## PASSAGE FOR REVIEW
* * * * *

Padlock Announces Collaborations For Research on PAD Enzymes in Autoimmune Conditions Such as SLE
Padlock Therapeutics, a firm focused on the development of new treatment alternatives for autoimmune conditions, recently announced a collaboration with three different research institutes specialists in protein-argenine deiminase (PAD) enzymes and their effect on disease pathogenesis, including Systemic Lupus Erythematosus (SLE). Padlock will work directly with the University of Massachusetts Medical School, the National Institutes of Health (NIH), and The Scripps Research Institute (TSRI). The purpose of these collaborations is to study the role of individual PAD enzymes in specific animal disease models. Under the agreement, the collaborations will also assess the activity of PAD inhibitors in enzymatic tests, human cellular system and animal models.
The company is creating a new pathway for the development of first-in-class treatments for autoimmune conditions, based in the inhibition of PAD enzymes and their role as precursors and perpetuating factors of autoimmune conditions.
These partnerships will support Padlock to develop their portfolio and sustain its important accomplishments in the field of chemistry. The funding sources for these studies are currently unknown.
- Padlock will work with NIH on an investigation intending to explore the role and effect of PAD inhibitors in the formation of neutrophil extracellular trap (NET) and systemic lupus erythematosus animal models. Mariana Kaplan, M.D, will lead this research.

* * * * *

Collected data entries
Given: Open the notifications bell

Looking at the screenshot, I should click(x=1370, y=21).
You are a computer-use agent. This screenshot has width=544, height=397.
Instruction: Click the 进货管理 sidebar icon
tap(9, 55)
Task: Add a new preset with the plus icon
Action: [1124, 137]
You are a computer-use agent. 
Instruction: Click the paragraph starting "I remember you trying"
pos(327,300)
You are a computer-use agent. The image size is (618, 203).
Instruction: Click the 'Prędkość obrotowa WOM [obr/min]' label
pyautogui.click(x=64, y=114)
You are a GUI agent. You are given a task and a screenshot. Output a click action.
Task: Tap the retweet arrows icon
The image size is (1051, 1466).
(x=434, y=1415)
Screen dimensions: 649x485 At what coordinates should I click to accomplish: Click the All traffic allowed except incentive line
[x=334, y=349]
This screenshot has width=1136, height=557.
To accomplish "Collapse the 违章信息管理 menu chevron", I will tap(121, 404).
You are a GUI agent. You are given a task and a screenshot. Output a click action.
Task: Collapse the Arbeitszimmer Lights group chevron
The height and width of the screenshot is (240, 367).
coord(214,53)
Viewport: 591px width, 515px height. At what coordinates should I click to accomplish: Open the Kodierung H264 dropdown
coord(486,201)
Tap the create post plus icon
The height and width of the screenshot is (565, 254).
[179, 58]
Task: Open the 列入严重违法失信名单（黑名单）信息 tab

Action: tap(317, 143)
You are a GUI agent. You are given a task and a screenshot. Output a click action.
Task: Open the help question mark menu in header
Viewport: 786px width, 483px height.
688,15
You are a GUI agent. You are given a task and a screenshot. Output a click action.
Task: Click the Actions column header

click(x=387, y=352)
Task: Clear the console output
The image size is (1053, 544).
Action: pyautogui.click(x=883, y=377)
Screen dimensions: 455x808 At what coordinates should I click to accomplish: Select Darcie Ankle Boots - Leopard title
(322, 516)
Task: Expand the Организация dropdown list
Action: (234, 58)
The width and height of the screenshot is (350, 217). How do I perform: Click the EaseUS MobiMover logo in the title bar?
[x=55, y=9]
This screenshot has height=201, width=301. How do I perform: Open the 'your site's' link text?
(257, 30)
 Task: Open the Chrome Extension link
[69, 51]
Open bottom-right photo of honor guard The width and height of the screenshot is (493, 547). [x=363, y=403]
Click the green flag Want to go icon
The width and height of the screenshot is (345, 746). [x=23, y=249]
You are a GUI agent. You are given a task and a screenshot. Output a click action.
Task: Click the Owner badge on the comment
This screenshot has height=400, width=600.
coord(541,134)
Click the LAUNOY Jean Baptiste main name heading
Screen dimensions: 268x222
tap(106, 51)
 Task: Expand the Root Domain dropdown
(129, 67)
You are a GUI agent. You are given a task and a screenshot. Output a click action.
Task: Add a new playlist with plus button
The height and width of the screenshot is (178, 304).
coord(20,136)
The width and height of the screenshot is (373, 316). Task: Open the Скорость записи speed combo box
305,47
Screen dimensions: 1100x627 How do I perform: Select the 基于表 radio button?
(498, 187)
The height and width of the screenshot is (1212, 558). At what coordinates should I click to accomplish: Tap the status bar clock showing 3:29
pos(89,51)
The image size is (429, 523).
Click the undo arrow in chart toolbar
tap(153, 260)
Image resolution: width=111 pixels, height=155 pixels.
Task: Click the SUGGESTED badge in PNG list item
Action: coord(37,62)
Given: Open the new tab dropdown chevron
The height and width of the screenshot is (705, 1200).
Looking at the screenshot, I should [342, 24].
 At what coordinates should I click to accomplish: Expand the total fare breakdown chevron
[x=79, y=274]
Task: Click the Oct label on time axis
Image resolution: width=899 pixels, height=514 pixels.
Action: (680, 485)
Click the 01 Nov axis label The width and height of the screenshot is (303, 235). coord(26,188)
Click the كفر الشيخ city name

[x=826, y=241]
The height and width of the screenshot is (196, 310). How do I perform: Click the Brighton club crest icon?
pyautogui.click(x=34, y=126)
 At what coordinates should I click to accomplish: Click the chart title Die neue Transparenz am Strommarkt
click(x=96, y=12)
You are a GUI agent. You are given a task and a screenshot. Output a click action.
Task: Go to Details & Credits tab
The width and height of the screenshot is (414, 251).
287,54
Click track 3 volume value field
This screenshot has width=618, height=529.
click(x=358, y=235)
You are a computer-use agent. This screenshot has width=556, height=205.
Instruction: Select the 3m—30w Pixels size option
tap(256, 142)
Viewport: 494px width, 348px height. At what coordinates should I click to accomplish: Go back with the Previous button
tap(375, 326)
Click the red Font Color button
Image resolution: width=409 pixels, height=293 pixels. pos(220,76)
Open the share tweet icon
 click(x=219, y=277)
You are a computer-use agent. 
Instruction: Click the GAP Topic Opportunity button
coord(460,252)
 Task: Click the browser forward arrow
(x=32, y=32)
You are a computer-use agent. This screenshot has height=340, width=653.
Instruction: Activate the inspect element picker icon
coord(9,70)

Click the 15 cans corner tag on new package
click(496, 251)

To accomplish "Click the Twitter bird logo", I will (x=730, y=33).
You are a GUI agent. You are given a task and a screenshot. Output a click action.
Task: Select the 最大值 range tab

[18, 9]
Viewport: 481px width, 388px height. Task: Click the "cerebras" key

* * * * *

## COMPLETE THE FOLLOWING
1 – Reproduce word for word the stretch of the Padlock announcement from "Padlock Announces Collaborations" to "and animal models.".
2 – Answer these questions from the Padlock announcement:
(a) Which three research institutes will Padlock work with?
(b) What does the announcement say about the funding sources for these studies?
(c) Who will lead the research with NIH?
The data stand apart from the Padlock announcement and are not part of it.

## EXERCISE ANSWERS
1 –
Padlock Announces Collaborations For Research on PAD Enzymes in Autoimmune Conditions Such as SLE
Padlock Therapeutics, a firm focused on the development of new treatment alternatives for autoimmune conditions, recently announced a collaboration with three different research institutes specialists in protein-argenine deiminase (PAD) enzymes and their effect on disease pathogenesis, including Systemic Lupus Erythematosus (SLE). Padlock will work directly with the University of Massachusetts Medical School, the National Institutes of Health (NIH), and The Scripps Research Institute (TSRI). The purpose of these collaborations is to study the role of individual PAD enzymes in specific animal disease models. Under the agreement, the collaborations will also assess the activity of PAD inhibitors in enzymatic tests, human cellular system and animal models.

2 –
(a) The University of Massachusetts Medical School, the National Institutes of Health (NIH), and The Scripps Research Institute (TSRI).
(b) They are currently unknown.
(c) Mariana Kaplan, M.D.